On Thursday last week, Labour’s Shadow Women and Equalities Minister, Sarah Champion wrote in The Sun newspaper: “Britain has a problem with British Pakistani men raping and exploiting white girls. There. I said it.” Champion, MP for Rotherham, wrote that it was “predominantly Pakistani men” who were involved in child grooming cases “time and time and time again”.

Champion’s comments follow the recent discovery of a child grooming ring in Newcastle in which girls were given drugs and exploited for sex. 17 men and one woman were found guilty of nearly a hundred offences including rape and human trafficking, and many of the offenders were of South Asian descent.

Trevor Phillips, the former chairman of the Equality and Human Rights Commission (EHRC) also commented last week: “What the perpetrators have in common is their proclaimed faith. They are Muslims, and many of them would claim to be practising.” Phillips’ remark wilfully misunderstands the gendered power dynamic of child sex abuse. As with all forms of violence perpetrated against women and girls, the overwhelming majority of perpetrators are, simply, men.

Phillips argued that, “It is not Islamophobic to point this out, any more than it would be racist to point out that the most active persecutors of LGBT people come from countries where most people are, like me, black.” Phillips argument makes reference to anti-gay laws in many African countries, but overlooks the key fact that the vast majority of this legislation is founded in imperial legal instruments implemented by white British colonisers.

Much of the mainstream media coverage of the story has compared the Newcastle case to the 2010 Rotherham child exploitation network which was comprised of mostly British Pakistani men. In both cases, incidents happened over a number of years (from 2011-2014 in Newcastle, and from the 1980s-2010s in Rotherham), prompting widespread outrage that the exploitation rings had managed to continue undetected by police and other statutory bodies for so long.

A 2015 report into the Rotherham case commissioned by the Secretary of State for Communities and Local Government concluded that Rotherham Council was “not fit for purpose” due to a history of covering up information and keeping a tight lid on whistleblowers. Whilst the Rotherham and Newcastle cases have understandably raised questions about how the police and state are currently tackling child sex crimes, Champion’s comments are nothing short of dangerous and inaccurate.

A 2011 report from the Child Exploitation and Online Protection Centre examined 2379 individuals who were reported as being possible offenders in relation to street grooming and child sexual exploitation. Whilst data collection on “ethnicity” was often conflated with “nationality,” where data existed it revealed that 30% of potential offenders were white, and Asian men accounted for 28% – a marked difference from the scaremongering comments raised in Champion’s article.
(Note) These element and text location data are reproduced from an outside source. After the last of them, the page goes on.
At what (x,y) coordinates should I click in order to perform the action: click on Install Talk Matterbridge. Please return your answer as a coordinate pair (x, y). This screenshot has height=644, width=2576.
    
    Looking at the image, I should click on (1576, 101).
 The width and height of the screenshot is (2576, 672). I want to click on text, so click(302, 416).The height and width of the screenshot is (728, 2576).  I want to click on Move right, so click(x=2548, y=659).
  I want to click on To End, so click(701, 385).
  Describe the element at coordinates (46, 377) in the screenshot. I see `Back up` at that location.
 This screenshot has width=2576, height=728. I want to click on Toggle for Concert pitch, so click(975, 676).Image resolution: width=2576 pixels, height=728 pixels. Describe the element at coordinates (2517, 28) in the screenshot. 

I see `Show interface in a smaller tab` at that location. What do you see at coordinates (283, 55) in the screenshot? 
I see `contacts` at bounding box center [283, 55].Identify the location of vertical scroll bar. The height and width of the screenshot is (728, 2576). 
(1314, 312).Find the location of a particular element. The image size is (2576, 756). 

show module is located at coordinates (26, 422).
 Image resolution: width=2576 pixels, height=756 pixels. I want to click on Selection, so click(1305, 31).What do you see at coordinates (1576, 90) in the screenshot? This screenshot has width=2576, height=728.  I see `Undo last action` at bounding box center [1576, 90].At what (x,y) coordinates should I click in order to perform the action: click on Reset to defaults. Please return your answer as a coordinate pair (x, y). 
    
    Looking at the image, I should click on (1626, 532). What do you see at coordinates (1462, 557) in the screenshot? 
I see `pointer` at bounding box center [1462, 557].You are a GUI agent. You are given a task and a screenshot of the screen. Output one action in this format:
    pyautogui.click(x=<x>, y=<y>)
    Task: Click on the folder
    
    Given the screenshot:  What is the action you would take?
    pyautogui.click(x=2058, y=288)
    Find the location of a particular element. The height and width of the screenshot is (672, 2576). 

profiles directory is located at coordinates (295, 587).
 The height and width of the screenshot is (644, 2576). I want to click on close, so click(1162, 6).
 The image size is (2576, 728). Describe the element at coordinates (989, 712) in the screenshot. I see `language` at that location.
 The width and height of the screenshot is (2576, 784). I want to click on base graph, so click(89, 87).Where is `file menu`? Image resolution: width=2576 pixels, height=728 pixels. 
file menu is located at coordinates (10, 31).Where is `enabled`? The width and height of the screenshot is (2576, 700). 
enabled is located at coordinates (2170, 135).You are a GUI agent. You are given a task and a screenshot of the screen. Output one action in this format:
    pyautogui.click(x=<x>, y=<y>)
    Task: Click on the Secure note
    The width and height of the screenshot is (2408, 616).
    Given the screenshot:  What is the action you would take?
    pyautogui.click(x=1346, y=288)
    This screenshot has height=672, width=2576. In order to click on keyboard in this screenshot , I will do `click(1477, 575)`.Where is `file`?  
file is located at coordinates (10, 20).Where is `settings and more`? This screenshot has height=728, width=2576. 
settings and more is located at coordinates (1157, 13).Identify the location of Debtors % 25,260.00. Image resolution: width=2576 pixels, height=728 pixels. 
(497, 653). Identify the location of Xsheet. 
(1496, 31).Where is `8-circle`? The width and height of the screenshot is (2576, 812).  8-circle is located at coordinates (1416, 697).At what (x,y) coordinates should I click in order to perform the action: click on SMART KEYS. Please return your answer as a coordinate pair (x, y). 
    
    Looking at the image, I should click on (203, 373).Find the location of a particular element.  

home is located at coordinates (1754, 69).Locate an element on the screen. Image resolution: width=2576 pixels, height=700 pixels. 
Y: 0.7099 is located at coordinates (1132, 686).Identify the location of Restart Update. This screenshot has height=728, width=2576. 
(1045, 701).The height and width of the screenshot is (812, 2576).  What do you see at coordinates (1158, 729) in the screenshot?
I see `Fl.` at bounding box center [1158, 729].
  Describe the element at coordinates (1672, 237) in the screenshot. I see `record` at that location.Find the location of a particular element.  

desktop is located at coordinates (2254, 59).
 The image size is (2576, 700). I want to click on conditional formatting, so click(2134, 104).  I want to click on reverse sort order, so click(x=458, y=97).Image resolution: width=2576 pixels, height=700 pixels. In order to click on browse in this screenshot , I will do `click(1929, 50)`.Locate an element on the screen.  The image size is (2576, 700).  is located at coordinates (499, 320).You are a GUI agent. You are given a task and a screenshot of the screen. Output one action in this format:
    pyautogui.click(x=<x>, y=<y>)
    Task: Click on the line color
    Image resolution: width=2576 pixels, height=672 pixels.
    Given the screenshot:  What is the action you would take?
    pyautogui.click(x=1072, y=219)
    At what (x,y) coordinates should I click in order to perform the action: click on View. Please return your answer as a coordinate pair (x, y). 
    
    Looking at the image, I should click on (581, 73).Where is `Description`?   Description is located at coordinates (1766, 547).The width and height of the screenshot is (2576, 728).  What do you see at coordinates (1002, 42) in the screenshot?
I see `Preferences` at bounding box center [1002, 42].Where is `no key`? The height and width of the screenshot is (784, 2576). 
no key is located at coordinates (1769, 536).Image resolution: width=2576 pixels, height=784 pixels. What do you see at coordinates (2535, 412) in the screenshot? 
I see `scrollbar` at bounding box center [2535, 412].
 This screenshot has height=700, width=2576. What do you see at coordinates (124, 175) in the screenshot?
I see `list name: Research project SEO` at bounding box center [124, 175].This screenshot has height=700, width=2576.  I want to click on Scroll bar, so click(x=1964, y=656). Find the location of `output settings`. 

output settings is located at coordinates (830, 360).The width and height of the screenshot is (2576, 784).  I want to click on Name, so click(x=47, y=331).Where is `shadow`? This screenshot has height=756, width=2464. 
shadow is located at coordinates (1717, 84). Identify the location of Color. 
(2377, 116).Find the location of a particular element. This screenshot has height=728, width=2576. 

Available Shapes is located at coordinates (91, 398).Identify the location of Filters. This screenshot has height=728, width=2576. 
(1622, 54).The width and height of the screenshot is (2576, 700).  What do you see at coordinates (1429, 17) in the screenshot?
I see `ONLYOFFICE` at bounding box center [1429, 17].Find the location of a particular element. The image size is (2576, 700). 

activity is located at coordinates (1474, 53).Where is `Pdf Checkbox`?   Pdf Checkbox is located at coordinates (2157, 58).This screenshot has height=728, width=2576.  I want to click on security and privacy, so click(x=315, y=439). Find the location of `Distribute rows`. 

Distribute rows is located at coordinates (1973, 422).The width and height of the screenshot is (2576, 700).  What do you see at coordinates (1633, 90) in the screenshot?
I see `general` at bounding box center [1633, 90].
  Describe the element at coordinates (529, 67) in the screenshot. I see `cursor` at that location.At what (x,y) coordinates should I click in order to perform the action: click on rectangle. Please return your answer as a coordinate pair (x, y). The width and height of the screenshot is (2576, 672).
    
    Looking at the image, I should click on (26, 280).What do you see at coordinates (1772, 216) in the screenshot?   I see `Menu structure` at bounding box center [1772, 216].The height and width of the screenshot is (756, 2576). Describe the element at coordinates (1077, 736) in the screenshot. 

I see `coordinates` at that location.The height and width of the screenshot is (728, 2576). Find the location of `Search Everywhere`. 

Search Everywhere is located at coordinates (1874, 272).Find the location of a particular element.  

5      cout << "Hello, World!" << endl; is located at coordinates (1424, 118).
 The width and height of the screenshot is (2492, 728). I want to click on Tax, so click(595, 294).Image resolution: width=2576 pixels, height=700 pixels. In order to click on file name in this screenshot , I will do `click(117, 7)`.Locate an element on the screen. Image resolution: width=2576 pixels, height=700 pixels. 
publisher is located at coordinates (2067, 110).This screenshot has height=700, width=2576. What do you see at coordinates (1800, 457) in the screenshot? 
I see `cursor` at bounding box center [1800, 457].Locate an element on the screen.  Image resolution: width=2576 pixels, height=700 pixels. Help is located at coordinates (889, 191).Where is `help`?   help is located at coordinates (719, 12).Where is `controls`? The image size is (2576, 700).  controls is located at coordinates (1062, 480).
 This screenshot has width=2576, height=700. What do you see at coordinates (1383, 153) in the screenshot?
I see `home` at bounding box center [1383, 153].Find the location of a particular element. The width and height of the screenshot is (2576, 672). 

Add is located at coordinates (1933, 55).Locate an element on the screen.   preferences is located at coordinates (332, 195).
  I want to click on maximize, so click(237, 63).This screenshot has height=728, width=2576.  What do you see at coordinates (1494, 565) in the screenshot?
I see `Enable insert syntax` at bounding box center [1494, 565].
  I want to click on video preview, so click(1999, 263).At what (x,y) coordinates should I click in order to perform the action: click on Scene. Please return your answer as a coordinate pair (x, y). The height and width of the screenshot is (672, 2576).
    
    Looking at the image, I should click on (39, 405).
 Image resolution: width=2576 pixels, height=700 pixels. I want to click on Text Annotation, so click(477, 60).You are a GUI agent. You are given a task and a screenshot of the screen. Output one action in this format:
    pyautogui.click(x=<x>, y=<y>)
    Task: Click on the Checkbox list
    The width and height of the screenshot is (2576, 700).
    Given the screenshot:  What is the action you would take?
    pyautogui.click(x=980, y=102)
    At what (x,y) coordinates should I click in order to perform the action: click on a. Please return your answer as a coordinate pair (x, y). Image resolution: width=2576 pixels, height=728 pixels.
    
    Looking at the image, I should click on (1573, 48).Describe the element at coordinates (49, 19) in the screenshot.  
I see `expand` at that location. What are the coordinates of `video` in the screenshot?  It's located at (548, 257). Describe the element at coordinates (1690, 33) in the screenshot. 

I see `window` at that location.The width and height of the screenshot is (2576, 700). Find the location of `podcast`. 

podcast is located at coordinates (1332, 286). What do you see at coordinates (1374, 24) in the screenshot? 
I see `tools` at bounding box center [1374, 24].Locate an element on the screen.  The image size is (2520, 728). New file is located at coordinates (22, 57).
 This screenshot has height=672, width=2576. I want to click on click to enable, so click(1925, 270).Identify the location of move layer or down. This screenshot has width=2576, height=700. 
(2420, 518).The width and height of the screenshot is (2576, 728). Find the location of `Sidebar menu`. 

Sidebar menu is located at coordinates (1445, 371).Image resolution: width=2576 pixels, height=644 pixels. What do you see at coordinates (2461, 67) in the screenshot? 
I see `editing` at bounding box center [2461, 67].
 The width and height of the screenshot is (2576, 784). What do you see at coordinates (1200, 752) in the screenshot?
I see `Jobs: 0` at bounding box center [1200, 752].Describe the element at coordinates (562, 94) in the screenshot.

Last week Amber Rudd, the Home Secretary admitted: “Those responsible are not restricted to any single ethnic group, religion or community.” However, Rudd also said that: “It is an affront to everyone in our society and I want to be absolutely clear that political and cultural sensitivities must never be allowed to get in the way of preventing and uncovering it.” Despite being more measured in her language, Rudd is essentially making the same point as Champion. “Cultural sensitivities” is simply a more ambiguous word for race.

Naz Shah, the Labour MP for Bradford West, put it perfectly when she remarked that Champion was making “blanket, racialised, loaded statements” that would set up stigmatised Pakistani boys to “fail,” as state institutions would pre-judge them as potential predators. Setting a harmful precedent or stereotype is exactly the opposite of what the Shadow Equalities Minister should be doing. Ministers should be showing leadership on breaking down racial stereotypes, especially when the stereotype itself has no relation to the reality of grooming.

The government must not shy away from tackling the complex issue of child sexual exploitation. Rapid technological advances have equipped predators with new ways to target children, and this necessitates a more sophisticated approach to cracking down on abuse. This year, thanks to concerted campaigning by the NSPCC, online grooming was made a criminal offence, and police now have powers to arrest anyone who sends a sexual message to a child.

Investigations into sexual abuse need to be better funded, with more innovation to handle the way that the internet facilitates grooming, and victims supported at all stages of the process, beyond the criminal justice proceedings. Survivors of abuse must also be given a bigger voice in shaping justice solutions to exploitation. The problem of child sexual exploitation will absolutely not be solved through racist political point-scoring, and unfounded and disproportionate targeting of specific groups. This will only serve to alienate communities and shut down dialogue and conversations that must happen in order to prevent child abuse.